(What this task involves): Could you copy out word for word the part of the entries below that opens with the line containing "Open the view options dropdown arrow" and closes with the line containing "Click the /home/pi/Parking-System/Dataset", including both of those lines and nothing else?

(Extracted entries):
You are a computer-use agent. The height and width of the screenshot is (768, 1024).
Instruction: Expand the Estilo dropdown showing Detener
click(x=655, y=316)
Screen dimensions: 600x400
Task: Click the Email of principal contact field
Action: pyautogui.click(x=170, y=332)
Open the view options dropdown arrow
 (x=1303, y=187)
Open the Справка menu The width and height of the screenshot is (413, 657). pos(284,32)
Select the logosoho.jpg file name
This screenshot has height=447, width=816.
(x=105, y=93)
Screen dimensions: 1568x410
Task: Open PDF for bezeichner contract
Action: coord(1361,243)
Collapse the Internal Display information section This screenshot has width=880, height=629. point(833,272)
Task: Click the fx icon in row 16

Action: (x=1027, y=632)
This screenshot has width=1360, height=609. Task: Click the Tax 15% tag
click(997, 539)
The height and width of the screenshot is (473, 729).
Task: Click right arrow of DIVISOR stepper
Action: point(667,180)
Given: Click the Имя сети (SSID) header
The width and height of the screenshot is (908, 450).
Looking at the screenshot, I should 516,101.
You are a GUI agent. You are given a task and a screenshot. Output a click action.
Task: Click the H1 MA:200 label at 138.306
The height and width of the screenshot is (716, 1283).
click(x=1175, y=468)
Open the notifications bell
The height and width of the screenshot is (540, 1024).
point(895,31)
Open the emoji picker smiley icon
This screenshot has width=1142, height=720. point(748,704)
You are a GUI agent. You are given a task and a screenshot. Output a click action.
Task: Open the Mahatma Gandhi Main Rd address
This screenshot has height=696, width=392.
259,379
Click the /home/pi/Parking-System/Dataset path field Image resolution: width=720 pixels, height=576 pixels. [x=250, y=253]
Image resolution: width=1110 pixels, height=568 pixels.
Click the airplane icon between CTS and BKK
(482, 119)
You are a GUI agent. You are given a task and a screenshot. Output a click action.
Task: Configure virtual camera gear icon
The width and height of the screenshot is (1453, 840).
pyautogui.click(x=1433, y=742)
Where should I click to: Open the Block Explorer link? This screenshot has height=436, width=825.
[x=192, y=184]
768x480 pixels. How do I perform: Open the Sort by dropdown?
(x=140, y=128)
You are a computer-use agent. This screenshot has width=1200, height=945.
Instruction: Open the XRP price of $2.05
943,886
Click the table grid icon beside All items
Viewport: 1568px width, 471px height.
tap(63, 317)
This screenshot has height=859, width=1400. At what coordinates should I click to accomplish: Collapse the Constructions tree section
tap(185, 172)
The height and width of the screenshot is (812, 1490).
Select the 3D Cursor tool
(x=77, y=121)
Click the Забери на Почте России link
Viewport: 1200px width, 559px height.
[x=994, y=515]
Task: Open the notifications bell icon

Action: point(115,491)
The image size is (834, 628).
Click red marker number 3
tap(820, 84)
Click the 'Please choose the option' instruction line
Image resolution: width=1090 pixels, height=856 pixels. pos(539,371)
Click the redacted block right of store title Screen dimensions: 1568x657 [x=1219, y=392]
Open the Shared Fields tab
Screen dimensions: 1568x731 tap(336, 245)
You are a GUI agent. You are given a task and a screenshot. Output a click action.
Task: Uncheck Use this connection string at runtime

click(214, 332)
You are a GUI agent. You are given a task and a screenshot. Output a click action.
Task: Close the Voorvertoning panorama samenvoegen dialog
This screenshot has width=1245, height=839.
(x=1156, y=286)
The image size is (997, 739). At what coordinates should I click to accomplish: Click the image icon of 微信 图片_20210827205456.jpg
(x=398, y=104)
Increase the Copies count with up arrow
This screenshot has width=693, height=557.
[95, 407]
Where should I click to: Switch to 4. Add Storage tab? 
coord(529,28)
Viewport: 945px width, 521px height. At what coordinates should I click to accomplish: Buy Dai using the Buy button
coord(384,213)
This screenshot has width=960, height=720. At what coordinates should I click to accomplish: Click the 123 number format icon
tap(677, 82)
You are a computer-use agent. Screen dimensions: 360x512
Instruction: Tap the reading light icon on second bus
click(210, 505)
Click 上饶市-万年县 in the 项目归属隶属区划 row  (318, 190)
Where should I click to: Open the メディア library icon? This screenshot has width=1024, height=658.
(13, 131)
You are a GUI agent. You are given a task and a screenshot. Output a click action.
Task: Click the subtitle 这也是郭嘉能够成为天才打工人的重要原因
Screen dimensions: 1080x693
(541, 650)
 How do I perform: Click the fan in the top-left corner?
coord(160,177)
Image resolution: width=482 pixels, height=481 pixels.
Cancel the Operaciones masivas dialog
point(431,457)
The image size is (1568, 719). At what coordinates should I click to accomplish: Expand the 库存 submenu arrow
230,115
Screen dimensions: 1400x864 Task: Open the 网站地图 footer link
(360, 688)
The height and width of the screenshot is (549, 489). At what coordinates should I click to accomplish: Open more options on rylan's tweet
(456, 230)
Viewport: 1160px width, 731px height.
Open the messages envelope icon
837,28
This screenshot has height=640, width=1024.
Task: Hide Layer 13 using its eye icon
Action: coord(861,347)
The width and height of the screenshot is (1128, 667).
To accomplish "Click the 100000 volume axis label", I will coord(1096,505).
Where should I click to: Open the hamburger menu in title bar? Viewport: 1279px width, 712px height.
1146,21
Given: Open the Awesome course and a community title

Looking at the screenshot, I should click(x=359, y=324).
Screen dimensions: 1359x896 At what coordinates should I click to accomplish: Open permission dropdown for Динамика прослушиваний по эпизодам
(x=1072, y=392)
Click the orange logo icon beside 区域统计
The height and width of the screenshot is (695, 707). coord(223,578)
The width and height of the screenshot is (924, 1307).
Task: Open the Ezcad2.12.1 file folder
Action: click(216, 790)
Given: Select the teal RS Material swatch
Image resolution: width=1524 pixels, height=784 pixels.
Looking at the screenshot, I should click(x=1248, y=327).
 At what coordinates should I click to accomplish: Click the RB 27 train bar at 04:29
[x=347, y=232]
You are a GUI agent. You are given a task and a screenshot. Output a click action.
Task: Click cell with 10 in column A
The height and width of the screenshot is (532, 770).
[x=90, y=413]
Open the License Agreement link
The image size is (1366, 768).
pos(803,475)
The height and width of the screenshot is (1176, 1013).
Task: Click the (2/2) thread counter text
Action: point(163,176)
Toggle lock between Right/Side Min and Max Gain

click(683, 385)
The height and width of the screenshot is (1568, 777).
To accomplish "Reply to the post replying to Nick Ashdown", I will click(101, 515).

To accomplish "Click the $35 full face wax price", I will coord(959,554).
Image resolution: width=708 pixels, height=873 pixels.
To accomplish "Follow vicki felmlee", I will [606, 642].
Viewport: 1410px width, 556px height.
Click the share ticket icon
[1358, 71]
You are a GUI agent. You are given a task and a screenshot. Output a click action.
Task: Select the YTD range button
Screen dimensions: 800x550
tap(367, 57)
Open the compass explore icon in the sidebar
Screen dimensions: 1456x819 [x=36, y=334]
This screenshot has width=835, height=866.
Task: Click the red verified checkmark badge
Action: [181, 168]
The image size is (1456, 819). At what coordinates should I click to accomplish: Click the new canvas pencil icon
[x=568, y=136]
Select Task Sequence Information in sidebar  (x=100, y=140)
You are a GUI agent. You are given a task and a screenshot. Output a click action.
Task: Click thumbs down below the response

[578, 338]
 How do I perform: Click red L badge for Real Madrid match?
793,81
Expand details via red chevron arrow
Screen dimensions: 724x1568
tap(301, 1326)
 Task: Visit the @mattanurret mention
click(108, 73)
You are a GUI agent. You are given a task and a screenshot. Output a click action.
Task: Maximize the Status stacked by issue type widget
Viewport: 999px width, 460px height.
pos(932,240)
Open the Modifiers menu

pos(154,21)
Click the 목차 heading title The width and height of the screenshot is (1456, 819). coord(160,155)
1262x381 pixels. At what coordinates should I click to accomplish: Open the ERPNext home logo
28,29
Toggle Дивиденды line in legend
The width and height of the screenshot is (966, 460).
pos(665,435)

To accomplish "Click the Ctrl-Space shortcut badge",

(Expected answer):
Open the view options dropdown arrow
 (x=1303, y=187)
Open the Справка menu The width and height of the screenshot is (413, 657). pos(284,32)
Select the logosoho.jpg file name
This screenshot has height=447, width=816.
(x=105, y=93)
Screen dimensions: 1568x410
Task: Open PDF for bezeichner contract
Action: coord(1361,243)
Collapse the Internal Display information section This screenshot has width=880, height=629. point(833,272)
Task: Click the fx icon in row 16

Action: (x=1027, y=632)
This screenshot has width=1360, height=609. Task: Click the Tax 15% tag
click(997, 539)
The height and width of the screenshot is (473, 729).
Task: Click right arrow of DIVISOR stepper
Action: point(667,180)
Given: Click the Имя сети (SSID) header
The width and height of the screenshot is (908, 450).
Looking at the screenshot, I should 516,101.
You are a GUI agent. You are given a task and a screenshot. Output a click action.
Task: Click the H1 MA:200 label at 138.306
The height and width of the screenshot is (716, 1283).
click(x=1175, y=468)
Open the notifications bell
The height and width of the screenshot is (540, 1024).
point(895,31)
Open the emoji picker smiley icon
This screenshot has width=1142, height=720. point(748,704)
You are a GUI agent. You are given a task and a screenshot. Output a click action.
Task: Open the Mahatma Gandhi Main Rd address
This screenshot has height=696, width=392.
259,379
Click the /home/pi/Parking-System/Dataset path field Image resolution: width=720 pixels, height=576 pixels. [x=250, y=253]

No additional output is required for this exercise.